▶ ASSIGNMENT
Return the lines beginning at the one that contains "Севастополь за 36 часов (315, 2394)" and running to the end of the records, exactly and with nothing else. Omit pictures.

Items from a data source
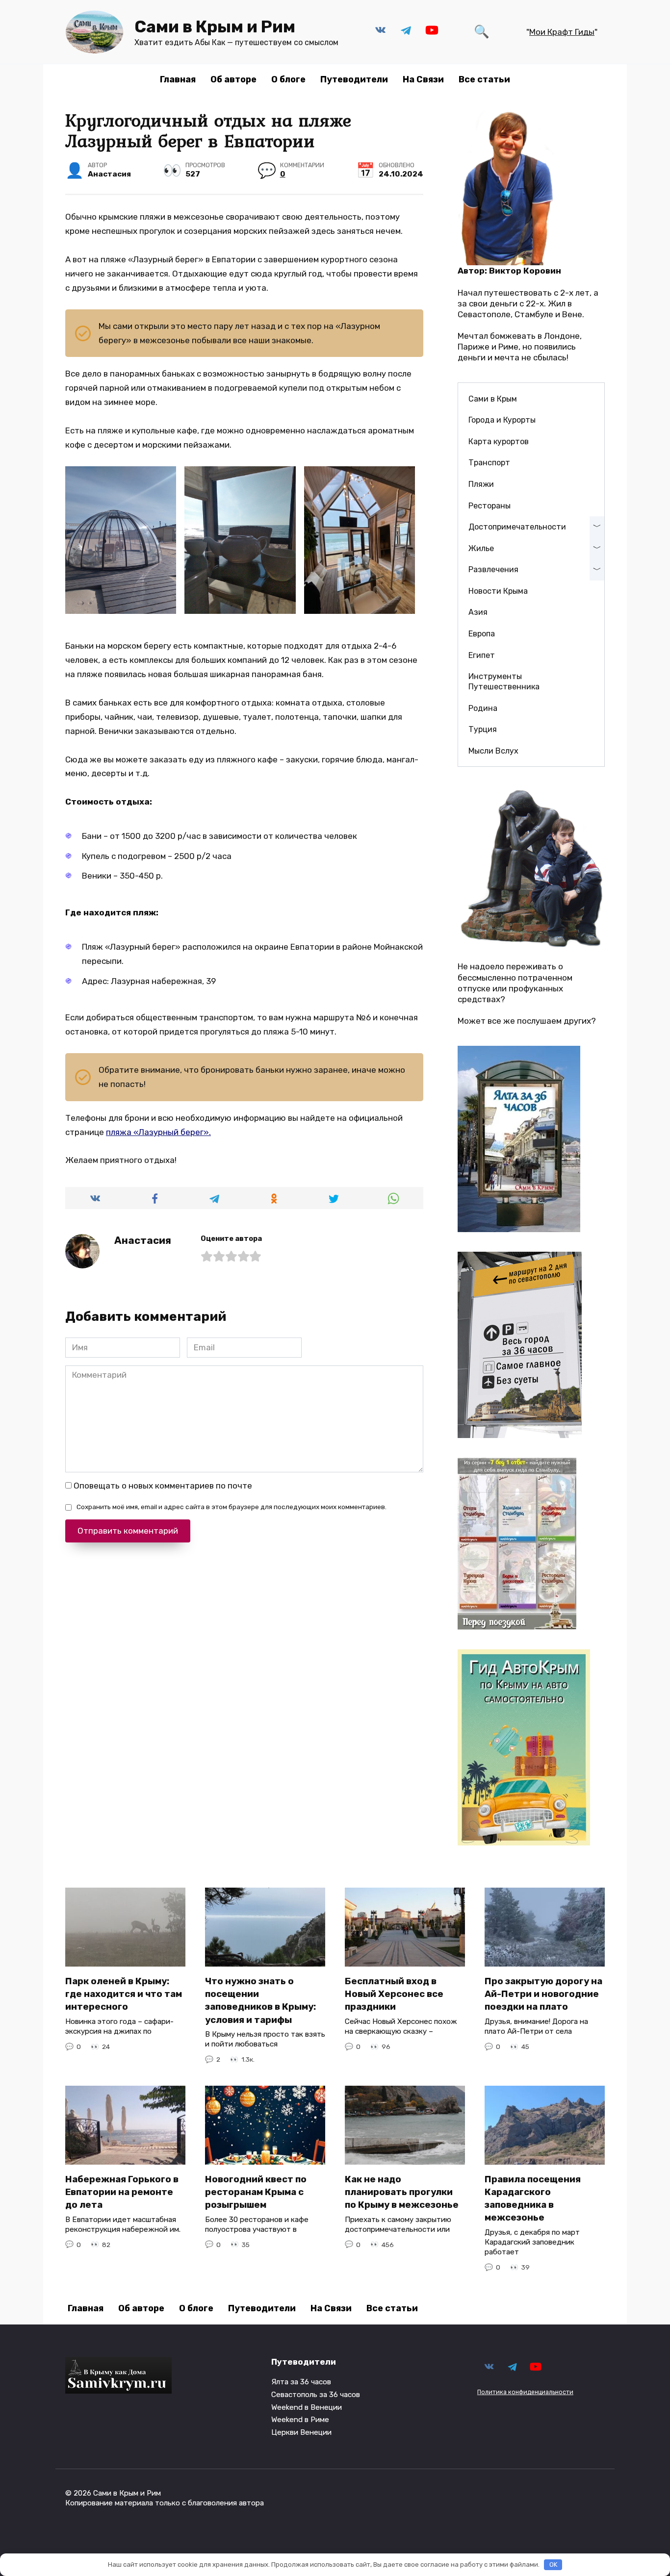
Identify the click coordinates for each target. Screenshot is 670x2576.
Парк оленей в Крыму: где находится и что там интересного (123, 1994)
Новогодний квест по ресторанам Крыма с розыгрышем (256, 2192)
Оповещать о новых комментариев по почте (163, 1485)
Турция (482, 729)
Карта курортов (498, 441)
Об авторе (233, 79)
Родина (482, 708)
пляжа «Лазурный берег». (158, 1132)
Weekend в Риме (300, 2419)
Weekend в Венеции (306, 2407)
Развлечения (493, 569)
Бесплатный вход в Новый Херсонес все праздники (394, 1994)
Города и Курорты (502, 420)
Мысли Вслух (493, 751)
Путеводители (354, 79)
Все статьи (484, 79)
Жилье (481, 548)
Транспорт (489, 462)
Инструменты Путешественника (504, 681)
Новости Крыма (498, 591)
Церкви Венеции (301, 2432)
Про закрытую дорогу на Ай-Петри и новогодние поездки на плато (543, 1994)
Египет (481, 655)
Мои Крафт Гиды (561, 32)
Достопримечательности (517, 526)
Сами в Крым (492, 399)
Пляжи (481, 484)
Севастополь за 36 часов (315, 2394)
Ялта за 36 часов (301, 2381)
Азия (478, 612)
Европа (481, 633)
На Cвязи (423, 79)
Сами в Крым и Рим (214, 27)
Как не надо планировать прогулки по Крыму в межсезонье (402, 2192)
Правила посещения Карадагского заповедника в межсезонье (533, 2198)
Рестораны (489, 505)
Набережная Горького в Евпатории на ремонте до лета (122, 2192)
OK (553, 2564)
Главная (178, 79)
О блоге (288, 79)
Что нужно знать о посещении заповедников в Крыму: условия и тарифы (260, 2000)
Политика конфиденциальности (525, 2392)
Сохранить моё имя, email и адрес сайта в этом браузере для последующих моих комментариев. (232, 1507)
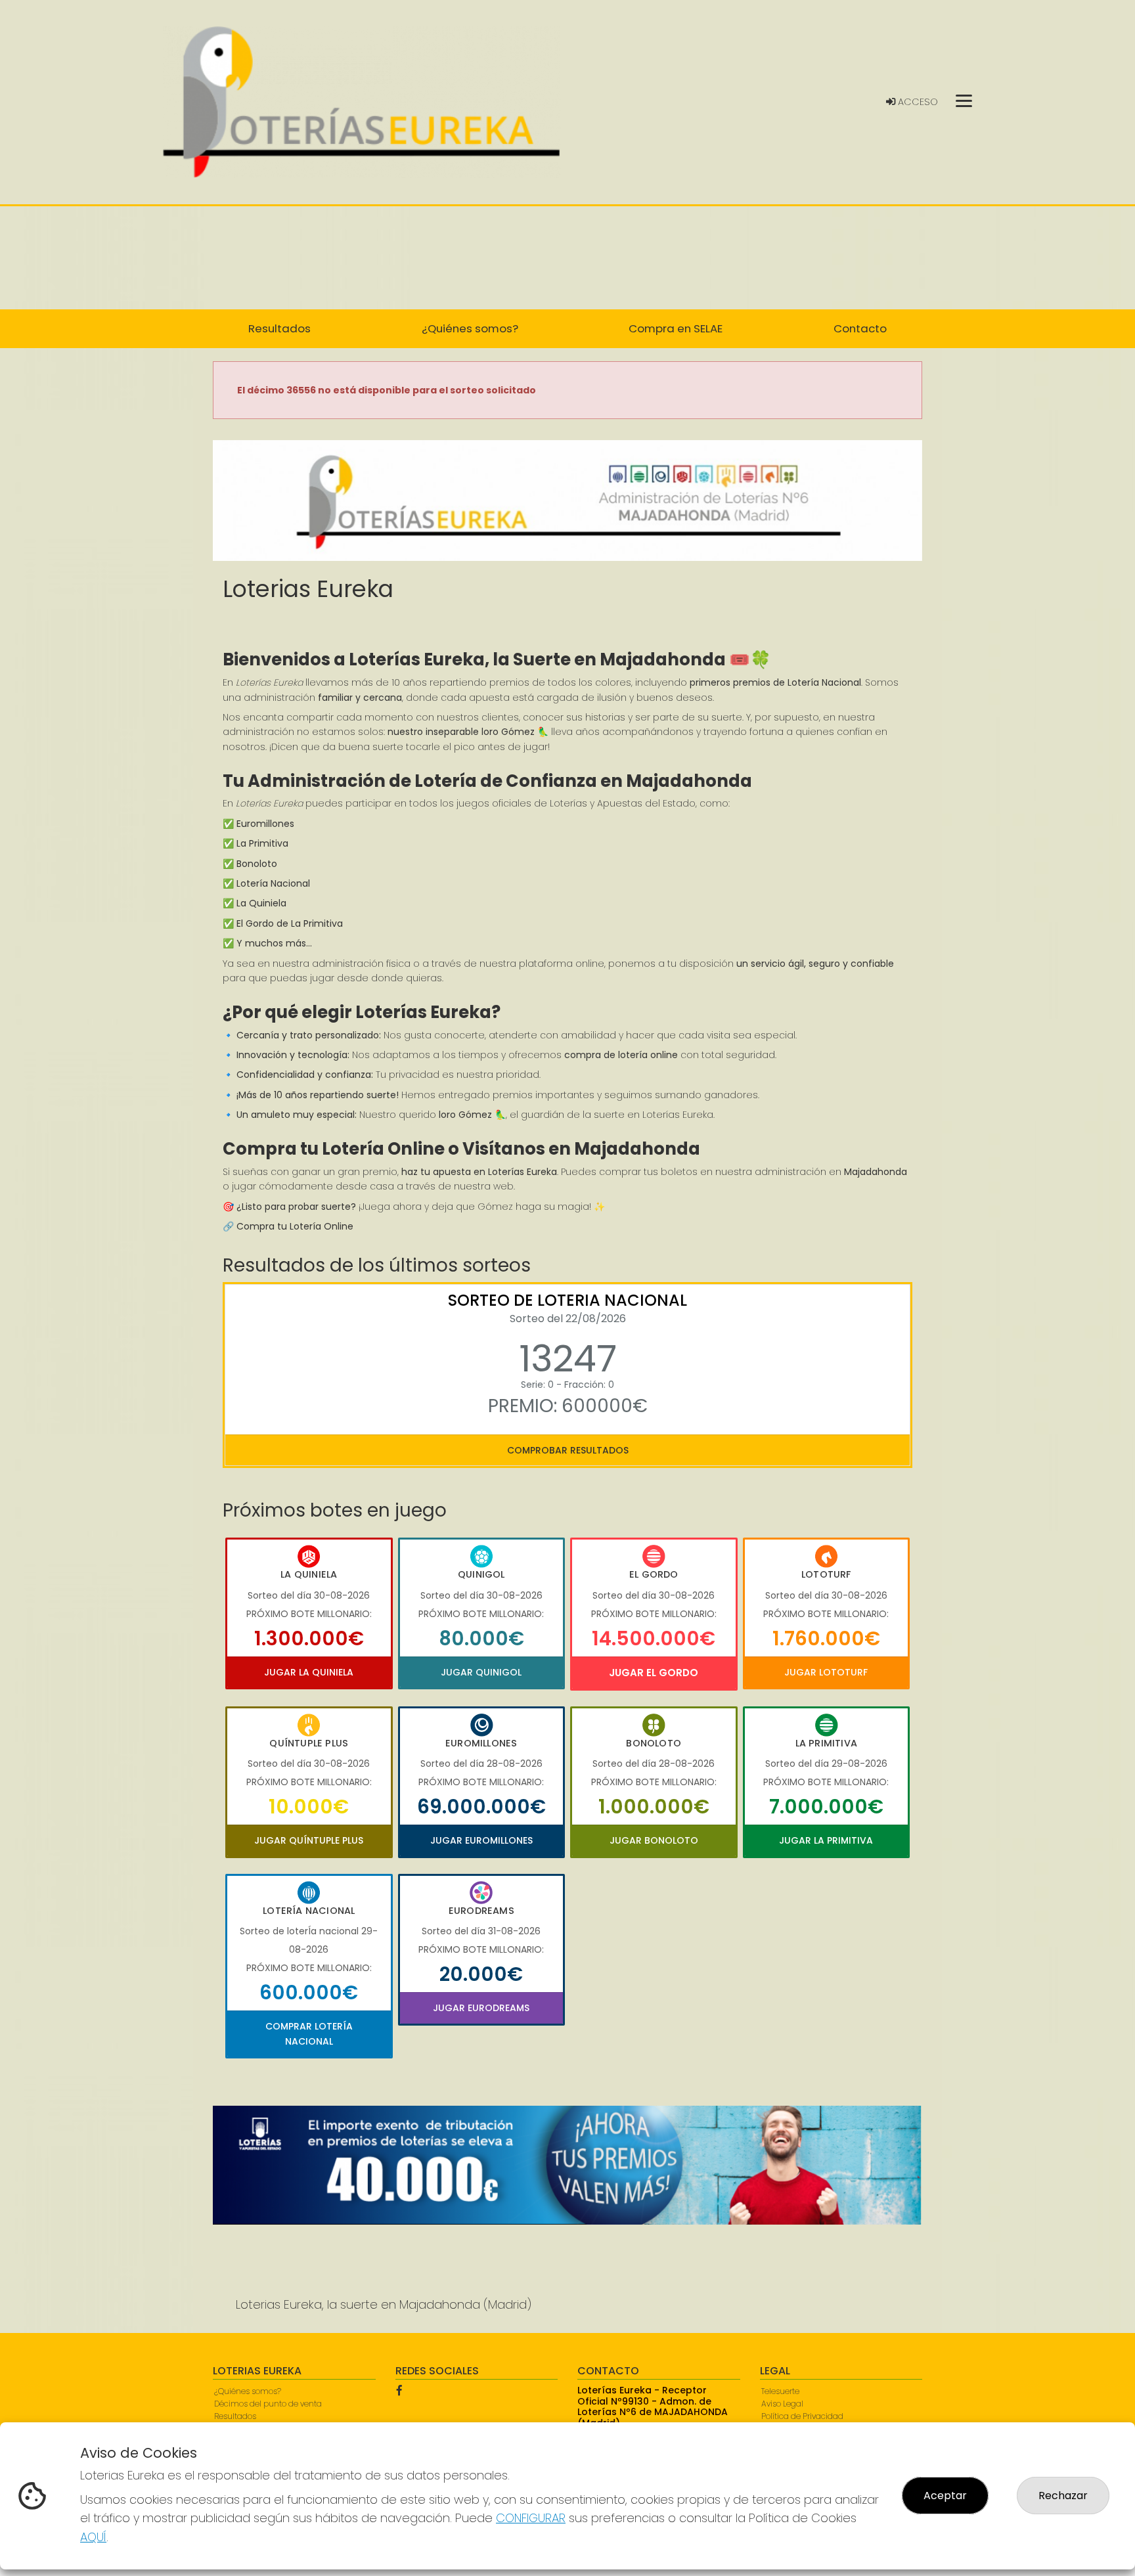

▶ TASK RESULT
Севастополь за 36 часов (315, 2394)
Ялта за 36 часов (301, 2381)
Азия (478, 612)
Европа (481, 633)
На Cвязи (423, 79)
Сами в Крым и Рим (214, 27)
Как не надо планировать прогулки по Крыму в межсезонье (402, 2192)
Правила посещения Карадагского заповедника в межсезонье (533, 2198)
Рестораны (489, 505)
Набережная Горького в Евпатории на ремонте до лета (122, 2192)
OK (553, 2564)
Главная (178, 79)
О блоге (288, 79)
Что нужно знать о посещении заповедников в Крыму: условия и тарифы (260, 2000)
Политика конфиденциальности (525, 2392)
Сохранить моё имя, email и адрес сайта в этом браузере для последующих моих комментариев. (232, 1507)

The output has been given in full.